The Normal College in Bangor was originally set up through the efforts of the local community and Sir Hugh Owen to the tune of £11,000 and £2,000 of government money.

The former campus is situated on the shores of the Menai Strait next to the School of Education and School of Sport, Health and Exercise Sciences and the closest residences to the School of Ocean Sciences in Menai Bridge. The site has two self-catered halls or residence: Neuadd Seiriol and Neuadd Arfon.

In the 1960s one of the first pro-Welsh language campaigns in Wales was by 20 of the college lecturers for Welsh salary cheques, led by Owain Owain. The campaign was successful.

In 1967, the college was the venue for lectures on Transcendental Meditation by the Maharishi Mahesh Yogi, at which The Beatles heard of the death of their manager, Brian Epstein.

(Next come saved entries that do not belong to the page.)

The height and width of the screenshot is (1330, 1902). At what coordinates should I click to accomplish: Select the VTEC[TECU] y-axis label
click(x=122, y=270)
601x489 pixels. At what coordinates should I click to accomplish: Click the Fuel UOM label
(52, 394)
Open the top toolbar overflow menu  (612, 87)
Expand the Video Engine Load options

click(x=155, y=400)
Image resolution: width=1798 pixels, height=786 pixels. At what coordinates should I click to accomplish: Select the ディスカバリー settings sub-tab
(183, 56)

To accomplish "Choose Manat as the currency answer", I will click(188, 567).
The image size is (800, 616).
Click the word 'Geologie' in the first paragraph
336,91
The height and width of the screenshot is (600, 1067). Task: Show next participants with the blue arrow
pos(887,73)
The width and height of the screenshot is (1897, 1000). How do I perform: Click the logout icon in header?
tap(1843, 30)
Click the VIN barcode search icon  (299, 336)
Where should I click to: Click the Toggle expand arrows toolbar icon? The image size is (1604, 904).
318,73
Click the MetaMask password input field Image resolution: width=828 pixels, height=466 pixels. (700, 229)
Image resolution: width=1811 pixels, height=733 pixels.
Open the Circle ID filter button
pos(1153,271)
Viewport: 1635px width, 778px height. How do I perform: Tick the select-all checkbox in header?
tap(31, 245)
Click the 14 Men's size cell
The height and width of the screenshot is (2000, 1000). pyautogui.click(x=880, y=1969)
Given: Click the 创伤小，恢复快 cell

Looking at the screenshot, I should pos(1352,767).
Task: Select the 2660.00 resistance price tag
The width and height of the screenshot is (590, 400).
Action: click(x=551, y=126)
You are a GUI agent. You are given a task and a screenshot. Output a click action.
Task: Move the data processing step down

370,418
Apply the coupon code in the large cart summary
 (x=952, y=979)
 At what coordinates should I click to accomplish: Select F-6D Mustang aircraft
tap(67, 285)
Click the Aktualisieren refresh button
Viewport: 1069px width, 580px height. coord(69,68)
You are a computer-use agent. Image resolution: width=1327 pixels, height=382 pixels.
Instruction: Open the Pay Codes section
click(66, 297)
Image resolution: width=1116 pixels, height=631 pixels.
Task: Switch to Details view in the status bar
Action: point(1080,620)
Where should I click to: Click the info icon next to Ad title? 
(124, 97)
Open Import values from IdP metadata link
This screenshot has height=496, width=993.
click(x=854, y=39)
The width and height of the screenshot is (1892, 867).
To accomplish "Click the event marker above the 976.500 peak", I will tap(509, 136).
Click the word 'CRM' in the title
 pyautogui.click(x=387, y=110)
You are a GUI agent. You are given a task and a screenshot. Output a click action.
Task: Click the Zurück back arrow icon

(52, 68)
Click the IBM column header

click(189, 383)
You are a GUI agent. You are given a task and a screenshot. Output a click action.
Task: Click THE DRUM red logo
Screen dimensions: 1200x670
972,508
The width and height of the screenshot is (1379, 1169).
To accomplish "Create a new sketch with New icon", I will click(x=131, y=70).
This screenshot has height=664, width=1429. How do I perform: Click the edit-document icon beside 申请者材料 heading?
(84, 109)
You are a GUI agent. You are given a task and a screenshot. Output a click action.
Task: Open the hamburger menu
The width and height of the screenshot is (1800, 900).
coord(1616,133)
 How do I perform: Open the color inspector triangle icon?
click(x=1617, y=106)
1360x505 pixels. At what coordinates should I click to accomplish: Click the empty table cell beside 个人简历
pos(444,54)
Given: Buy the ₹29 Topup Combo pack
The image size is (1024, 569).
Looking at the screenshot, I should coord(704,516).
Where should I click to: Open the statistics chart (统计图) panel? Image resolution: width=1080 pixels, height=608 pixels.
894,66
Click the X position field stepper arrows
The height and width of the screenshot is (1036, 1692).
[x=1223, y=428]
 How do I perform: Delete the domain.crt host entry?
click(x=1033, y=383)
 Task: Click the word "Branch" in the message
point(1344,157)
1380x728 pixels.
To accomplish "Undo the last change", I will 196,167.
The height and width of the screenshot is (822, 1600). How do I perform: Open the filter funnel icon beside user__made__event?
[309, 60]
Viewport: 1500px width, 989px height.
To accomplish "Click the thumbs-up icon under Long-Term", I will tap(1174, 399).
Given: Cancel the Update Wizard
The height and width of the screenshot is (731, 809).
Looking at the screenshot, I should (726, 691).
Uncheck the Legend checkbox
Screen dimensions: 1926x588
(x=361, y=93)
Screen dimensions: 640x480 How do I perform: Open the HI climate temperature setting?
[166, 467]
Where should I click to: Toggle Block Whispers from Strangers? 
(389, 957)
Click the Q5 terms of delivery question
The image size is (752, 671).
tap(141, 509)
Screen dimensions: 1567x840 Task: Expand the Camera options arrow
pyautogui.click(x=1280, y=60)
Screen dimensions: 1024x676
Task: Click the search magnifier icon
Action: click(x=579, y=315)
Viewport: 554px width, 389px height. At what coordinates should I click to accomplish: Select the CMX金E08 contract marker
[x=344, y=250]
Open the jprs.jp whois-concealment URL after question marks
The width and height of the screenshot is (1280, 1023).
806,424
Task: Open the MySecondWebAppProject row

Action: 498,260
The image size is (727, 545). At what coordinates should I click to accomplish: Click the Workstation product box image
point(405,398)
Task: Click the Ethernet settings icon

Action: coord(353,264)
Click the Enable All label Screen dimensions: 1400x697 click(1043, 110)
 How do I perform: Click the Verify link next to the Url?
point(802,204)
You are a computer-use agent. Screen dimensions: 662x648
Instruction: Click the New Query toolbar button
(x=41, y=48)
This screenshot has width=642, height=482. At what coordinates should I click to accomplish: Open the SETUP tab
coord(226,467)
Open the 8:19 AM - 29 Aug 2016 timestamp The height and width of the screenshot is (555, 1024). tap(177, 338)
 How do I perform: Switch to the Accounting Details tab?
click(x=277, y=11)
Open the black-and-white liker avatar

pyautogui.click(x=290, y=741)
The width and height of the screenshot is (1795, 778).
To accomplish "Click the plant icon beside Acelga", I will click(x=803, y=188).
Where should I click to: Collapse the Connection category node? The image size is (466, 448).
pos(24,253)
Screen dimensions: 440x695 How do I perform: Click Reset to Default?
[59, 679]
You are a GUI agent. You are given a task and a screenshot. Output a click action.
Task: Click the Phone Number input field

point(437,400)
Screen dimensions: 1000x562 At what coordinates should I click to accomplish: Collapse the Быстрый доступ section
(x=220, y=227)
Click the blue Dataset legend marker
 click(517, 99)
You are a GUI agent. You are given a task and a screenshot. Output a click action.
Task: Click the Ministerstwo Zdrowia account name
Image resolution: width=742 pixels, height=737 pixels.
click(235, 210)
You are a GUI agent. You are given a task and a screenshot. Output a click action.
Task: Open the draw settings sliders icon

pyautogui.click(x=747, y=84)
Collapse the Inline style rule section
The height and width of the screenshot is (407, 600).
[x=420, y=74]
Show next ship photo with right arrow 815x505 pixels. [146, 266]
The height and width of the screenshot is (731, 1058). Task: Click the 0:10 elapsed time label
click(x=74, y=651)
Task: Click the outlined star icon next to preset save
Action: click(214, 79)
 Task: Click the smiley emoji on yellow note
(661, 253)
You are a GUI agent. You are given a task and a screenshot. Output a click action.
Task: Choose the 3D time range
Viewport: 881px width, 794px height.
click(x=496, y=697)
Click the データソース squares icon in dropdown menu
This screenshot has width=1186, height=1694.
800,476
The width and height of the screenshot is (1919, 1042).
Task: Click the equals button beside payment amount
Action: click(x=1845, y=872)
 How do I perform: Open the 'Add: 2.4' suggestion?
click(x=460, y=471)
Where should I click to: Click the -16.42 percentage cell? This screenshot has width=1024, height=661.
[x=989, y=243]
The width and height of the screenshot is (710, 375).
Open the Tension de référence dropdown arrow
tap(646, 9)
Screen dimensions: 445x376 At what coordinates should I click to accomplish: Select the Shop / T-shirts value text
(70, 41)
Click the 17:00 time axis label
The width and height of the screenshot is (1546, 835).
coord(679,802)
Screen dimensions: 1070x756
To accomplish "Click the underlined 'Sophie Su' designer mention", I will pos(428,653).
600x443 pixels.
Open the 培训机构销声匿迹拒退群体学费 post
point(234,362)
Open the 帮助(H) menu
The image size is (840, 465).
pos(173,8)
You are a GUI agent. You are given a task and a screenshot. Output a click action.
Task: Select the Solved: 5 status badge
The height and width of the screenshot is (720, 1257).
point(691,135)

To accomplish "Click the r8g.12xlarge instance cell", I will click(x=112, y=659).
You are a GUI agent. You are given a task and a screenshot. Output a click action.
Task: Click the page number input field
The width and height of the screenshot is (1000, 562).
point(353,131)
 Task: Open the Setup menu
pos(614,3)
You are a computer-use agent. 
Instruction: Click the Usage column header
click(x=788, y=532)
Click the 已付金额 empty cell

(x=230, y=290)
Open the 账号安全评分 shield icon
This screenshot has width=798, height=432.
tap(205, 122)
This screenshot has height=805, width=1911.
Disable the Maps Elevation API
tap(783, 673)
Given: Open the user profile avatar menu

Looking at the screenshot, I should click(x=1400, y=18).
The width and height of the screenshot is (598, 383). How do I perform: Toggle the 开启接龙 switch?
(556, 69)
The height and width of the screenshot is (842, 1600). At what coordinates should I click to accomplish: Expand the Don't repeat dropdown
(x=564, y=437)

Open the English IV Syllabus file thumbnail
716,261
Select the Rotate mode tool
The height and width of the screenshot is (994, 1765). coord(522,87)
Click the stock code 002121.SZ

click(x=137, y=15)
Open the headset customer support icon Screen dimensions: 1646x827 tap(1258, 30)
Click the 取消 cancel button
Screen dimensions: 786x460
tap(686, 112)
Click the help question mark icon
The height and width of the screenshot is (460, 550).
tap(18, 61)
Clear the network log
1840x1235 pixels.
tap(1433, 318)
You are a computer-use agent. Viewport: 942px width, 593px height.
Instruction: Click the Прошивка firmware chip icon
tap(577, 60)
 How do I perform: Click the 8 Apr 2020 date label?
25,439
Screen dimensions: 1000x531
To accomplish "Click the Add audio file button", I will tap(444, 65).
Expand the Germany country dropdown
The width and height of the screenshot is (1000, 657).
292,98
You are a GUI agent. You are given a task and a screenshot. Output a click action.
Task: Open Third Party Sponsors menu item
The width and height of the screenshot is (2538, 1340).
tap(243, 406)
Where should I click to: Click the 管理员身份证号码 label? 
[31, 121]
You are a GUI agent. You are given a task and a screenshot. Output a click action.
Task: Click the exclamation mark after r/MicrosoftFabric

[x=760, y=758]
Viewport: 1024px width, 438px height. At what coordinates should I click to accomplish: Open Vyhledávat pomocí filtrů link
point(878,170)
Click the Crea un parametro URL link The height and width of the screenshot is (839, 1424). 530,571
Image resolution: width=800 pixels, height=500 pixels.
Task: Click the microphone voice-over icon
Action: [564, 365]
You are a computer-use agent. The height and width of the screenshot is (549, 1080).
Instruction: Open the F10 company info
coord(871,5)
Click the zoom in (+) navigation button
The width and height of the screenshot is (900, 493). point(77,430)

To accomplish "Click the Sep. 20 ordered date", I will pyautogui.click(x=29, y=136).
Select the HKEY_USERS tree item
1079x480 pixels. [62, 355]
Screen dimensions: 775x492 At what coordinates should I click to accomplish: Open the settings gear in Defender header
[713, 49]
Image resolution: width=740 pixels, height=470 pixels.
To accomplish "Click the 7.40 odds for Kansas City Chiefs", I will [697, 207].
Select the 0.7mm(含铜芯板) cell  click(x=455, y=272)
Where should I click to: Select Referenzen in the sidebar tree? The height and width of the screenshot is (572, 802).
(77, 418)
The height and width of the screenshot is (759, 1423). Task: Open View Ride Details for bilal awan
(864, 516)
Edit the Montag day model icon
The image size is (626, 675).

The college was integrated into University College of North Wales (now Bangor University) in 1996.

==Staff and alumni==
Notable students and lecturers include:
- Owen Prys
- Gerallt Lloyd Owen
- John Lasarus Williams
- Owain Owain
- Selwyn Griffith (Selwyn Iolen), Archdruid and crowned poet
- Hafina Clwyd, journalist
- Windsor Davies, teacher who became an actor
- Ryan Davies, Welsh comedian, entertainer and musician.